Puma FAAS 500
Puma's FAAS 500 running shoe combines all mod cons with an aesthetic appeal
Last Updated: August 17, 2011 4:20pm
Given most people take up running when they discover they've more spare tyres hanging over their belt than in the boot, it's no surprise that the phrase 'all the gear no idea' has become synonymous with wheezing joggers the world over.
As someone who's in the fortunate position of being sent all manner of sporting gadgets and equipment to test it's fair to say I often fall into that very trap when I take my daily/weekly/monthly (*delete where appropriate) run.
Which is why on receiving Puma's new FAAS 500 running trainer I was the proverbial pig in manure. On first viewing they don't appear to have been conceived in one of NASA's laboratories and are as close to a lifestyle shoe as you're going to get.
Inspired by the world's fastest athletes, the Jamaicans, the Puma team have taken a similarly laid back approach in their design. That said, it's far from slip-shoddy - as you would expect it's all clean lines and complementary colourways - but rather they're not laden with gadgetry that so often, in all reality, is superfluous.

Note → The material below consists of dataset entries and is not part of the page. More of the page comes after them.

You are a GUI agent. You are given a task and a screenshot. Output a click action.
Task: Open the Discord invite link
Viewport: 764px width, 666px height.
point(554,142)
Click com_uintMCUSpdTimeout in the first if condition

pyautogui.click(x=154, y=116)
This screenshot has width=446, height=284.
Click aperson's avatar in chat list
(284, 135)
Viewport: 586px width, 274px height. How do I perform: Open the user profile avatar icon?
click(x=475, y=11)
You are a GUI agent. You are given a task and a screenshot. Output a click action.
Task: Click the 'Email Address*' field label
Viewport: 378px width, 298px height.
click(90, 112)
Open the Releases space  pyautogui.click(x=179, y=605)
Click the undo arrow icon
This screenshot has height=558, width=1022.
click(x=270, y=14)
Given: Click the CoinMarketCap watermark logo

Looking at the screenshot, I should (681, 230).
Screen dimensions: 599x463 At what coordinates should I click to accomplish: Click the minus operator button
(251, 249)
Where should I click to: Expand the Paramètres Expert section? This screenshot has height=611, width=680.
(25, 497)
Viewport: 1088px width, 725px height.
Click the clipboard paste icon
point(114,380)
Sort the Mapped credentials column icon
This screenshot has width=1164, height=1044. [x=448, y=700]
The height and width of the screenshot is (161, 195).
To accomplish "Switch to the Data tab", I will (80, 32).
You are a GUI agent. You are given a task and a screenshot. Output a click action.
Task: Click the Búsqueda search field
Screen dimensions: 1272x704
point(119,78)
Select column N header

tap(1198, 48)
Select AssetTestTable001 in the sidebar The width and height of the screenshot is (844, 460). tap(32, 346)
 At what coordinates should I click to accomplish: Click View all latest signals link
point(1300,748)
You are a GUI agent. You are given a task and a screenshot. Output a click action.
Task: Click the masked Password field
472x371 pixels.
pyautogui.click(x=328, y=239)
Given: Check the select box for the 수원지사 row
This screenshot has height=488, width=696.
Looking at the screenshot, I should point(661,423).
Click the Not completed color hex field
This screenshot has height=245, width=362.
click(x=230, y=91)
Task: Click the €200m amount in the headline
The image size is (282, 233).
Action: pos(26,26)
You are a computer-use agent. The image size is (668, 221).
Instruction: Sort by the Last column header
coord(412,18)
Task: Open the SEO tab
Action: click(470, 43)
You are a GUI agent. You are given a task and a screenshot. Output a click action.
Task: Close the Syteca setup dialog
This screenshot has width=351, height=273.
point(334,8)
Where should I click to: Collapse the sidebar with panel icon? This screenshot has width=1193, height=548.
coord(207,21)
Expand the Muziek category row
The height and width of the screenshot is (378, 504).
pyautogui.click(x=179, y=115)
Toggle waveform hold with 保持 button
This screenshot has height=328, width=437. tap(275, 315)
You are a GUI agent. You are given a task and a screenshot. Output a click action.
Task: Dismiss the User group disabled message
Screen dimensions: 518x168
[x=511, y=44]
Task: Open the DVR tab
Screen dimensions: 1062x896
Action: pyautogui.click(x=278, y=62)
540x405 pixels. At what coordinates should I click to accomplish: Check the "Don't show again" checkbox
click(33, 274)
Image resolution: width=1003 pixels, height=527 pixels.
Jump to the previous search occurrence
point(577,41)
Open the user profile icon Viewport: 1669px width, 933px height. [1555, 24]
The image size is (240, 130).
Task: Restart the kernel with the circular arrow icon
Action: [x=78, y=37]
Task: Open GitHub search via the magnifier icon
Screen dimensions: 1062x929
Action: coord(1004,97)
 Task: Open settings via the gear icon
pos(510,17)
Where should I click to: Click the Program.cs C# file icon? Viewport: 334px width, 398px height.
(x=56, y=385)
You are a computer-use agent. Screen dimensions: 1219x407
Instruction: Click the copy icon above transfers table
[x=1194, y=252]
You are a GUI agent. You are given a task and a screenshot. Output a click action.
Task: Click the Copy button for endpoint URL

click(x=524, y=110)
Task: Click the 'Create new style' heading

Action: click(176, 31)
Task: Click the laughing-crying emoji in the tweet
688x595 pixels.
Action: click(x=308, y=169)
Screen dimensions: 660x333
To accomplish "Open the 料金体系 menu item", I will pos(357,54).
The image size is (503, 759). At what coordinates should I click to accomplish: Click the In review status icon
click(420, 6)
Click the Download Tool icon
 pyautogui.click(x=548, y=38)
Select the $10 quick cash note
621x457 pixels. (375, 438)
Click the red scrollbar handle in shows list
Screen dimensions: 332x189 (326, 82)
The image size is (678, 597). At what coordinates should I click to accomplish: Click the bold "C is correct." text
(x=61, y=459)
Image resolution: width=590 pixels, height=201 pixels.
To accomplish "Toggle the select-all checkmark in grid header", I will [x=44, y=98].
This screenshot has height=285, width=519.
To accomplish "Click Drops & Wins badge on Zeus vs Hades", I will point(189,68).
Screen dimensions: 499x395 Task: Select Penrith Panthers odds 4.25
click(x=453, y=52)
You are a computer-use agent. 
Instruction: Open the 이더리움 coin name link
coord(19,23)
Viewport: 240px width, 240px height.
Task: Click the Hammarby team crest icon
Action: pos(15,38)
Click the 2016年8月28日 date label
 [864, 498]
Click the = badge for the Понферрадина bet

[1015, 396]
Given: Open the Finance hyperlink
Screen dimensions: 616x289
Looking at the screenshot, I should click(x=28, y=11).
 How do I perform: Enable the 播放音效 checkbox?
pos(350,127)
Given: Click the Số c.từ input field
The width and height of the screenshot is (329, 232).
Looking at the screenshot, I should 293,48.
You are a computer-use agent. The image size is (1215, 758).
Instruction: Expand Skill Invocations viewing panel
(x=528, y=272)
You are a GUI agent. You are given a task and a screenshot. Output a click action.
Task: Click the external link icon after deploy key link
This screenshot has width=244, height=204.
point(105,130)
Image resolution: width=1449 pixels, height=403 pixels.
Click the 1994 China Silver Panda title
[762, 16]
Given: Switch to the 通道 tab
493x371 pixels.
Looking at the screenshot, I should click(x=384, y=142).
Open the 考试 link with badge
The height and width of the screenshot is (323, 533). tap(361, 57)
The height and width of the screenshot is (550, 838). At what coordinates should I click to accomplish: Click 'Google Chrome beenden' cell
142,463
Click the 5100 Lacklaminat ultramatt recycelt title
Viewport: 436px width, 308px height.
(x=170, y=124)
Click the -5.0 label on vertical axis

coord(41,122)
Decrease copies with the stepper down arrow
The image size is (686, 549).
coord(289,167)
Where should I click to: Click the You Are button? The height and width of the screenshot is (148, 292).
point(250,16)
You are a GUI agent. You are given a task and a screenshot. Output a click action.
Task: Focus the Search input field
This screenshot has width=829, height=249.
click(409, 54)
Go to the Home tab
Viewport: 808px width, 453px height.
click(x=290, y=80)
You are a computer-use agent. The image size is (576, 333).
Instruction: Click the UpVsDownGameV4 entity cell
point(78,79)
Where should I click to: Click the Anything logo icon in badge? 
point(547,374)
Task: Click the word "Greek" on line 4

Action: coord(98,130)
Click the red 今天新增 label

That's not to say the technology isn't there (it is and more of that later) but rather Puma have decided against showing it off. In their own words they've removed 'bells, whistles, and traditional running shoe reinforcements' to better reflect the Jamaicans' simple approach to running. On a purely aesthetic level it works a treat.
Were you to wear a pair of FAAS 500s to the supermarket you wouldn't feel compelled to tell the checkout worker you'd come straight from the gym to excuse your Sideshow Bob-sized footwear.
Enough of the vanity. The technology of the shoe is what really sets it apart from the competition; combining as it does technology which has 3 integrated parts - Rocker, Flex, and Groove.
The rocker part, which as someone who suffers from sore feet after running I definitely noticed, allows the foot to find its natural rhythm. As it's shaped like a rocking chair it means the centre of gravity is focused more towards the centre of the shoe rather than the heel; thus preventing the latter from taking a pounding on impact. It proved a God-send for me.
The flex element to the shoe 'allows your foot to flex naturally as you roll off through your forefoot, giving you added responsiveness that you don't get with traditional running shoes' and from a layman's perspective I had no complaints on this score.
Likewise, the groove element might not give you the rhythm of a Jamaican but its aim is to give the runner maximum cushioning. While running, the material along the Groove is free to compress according to your natural footstrike. Again, in terms of comfort it delivers on all counts.
Puma have pulled off somewhat of a masterstroke with the Puma FAAS 500 in combining all mod cons with an aesthetic appeal that will entice the casual runner, loath as they habitually are to shell out decent money for crap looking trainers....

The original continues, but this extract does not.